Dall’Iran alla Tunisia, dal Sudan al Venezuela, esplode la protesta contro il carovita e i governi reazionari

Manifestanti a Tunisi. (FETHI BELAID/AFP/Getty Images)

Le manifestazione, la rivolta, sono spontanee, protagonisti sono i giovani e giovanissimi.

Dell’Iran si è già scritto, poco filtra dalla pesante censura che il governo esercita con la complicità dei vari Google, Telegram ecc (a proposito di Internet “che rende liberi”), nell’intento di isolare la protesta e schiacciarla con gli arresti, la tortura, le esecuzioni sommarie, ma anche il silenzio e l’isolamento internazionale.

Tuttavia le feroci dichiarazioni del governo confermano che la protesta continua.

Su una cosa tutte le fonti sono d’accordo, cioè la profonda differenza fra queste proteste di piazza da quelle del 2009. Là si erano mossi principalmente gli abitanti della capitale e strati di classe media, per richiedere le basilari libertà civili e politiche.
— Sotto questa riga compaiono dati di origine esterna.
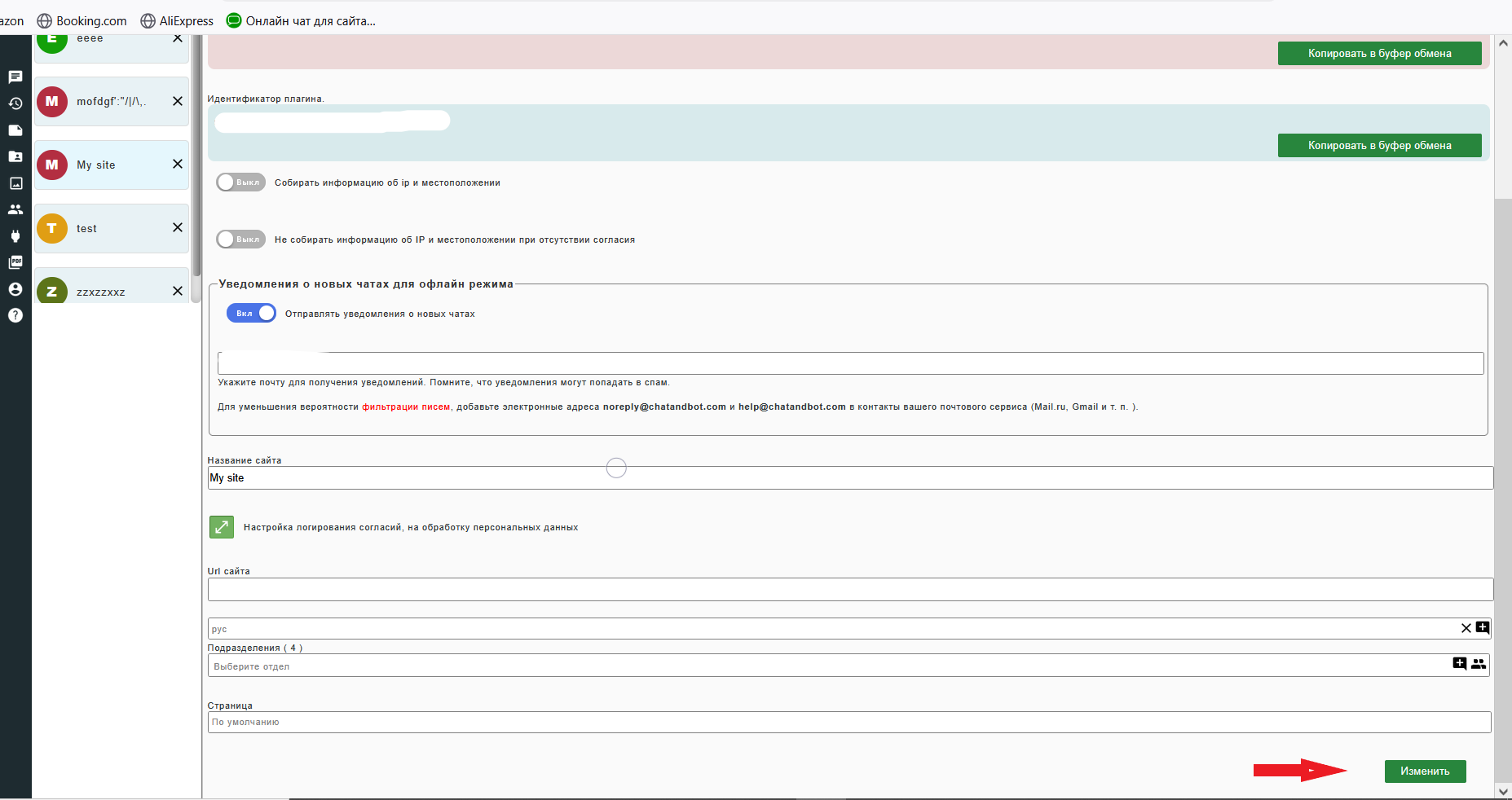This screenshot has width=1512, height=800.
Task: Click the Url сайта input field
Action: [849, 590]
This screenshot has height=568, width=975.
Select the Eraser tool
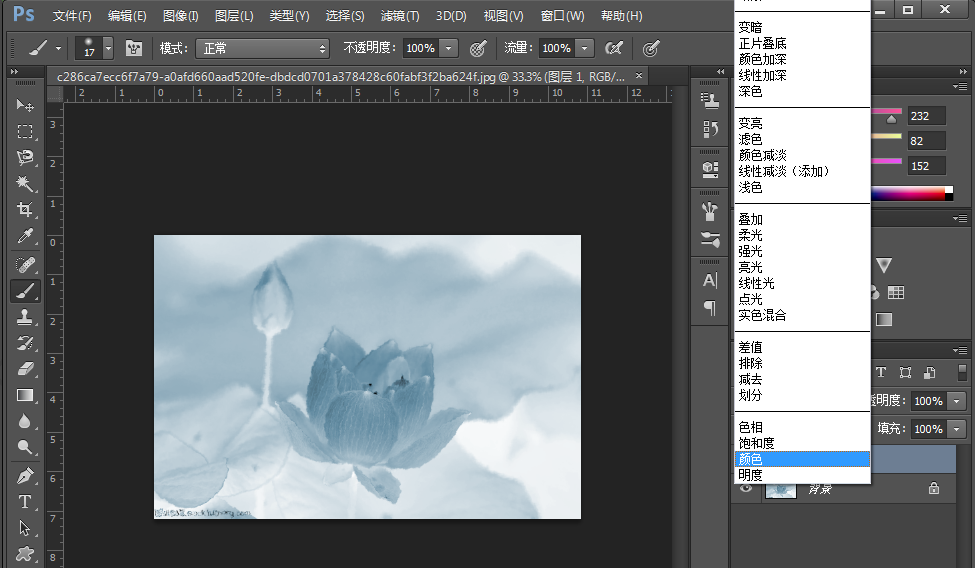pos(25,369)
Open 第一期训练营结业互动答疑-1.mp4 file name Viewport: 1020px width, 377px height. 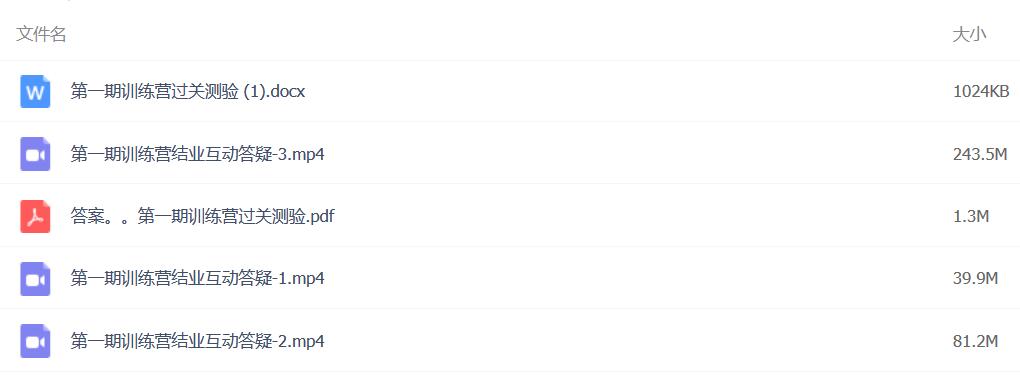click(198, 279)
Qui si sono mossi gli strati profondi di numerose città di provincia e i lavoratori rurali espulsi dall’agricoltura, in lotta per la sopravvivenza, contro la disoccupazione (24% in media, 40% fra i giovani), l’inflazione a due cifre, l’ingordigia dei padroni di stato (le circa 300 famiglie, dai conservatori ai riformisti) che monopolizzano il potere politico e si sono impadroniti dei profitti ancora in forte crescita dopo l’accordo firmato con Obama. Asia Times sottolinea la prevalenza in piazza di giovani, donne e uomini, sotto i 25 anni, che protestano anche contro le spese militari e le missioni militari in Libano, Siria, Iraq, Yemen, spese che vanno a detrimento dei sussidi per i più poveri, della fornitura d’acqua (50 milioni di iraniani hanno accesso solo saltuario all’acqua potabile) e delle pensioni (pagate in modo irregolare), per non parlare del decadimento delle strutture sanitarie e dell’assistenza. Nessuna frazione della borghesia li ha appoggiati (anche se Ahmadinejad è stato messo agli arresti domiciliari) perché è in gioco non come gestire il sistema, ma il sistema, lo sfruttamento nel suo complesso.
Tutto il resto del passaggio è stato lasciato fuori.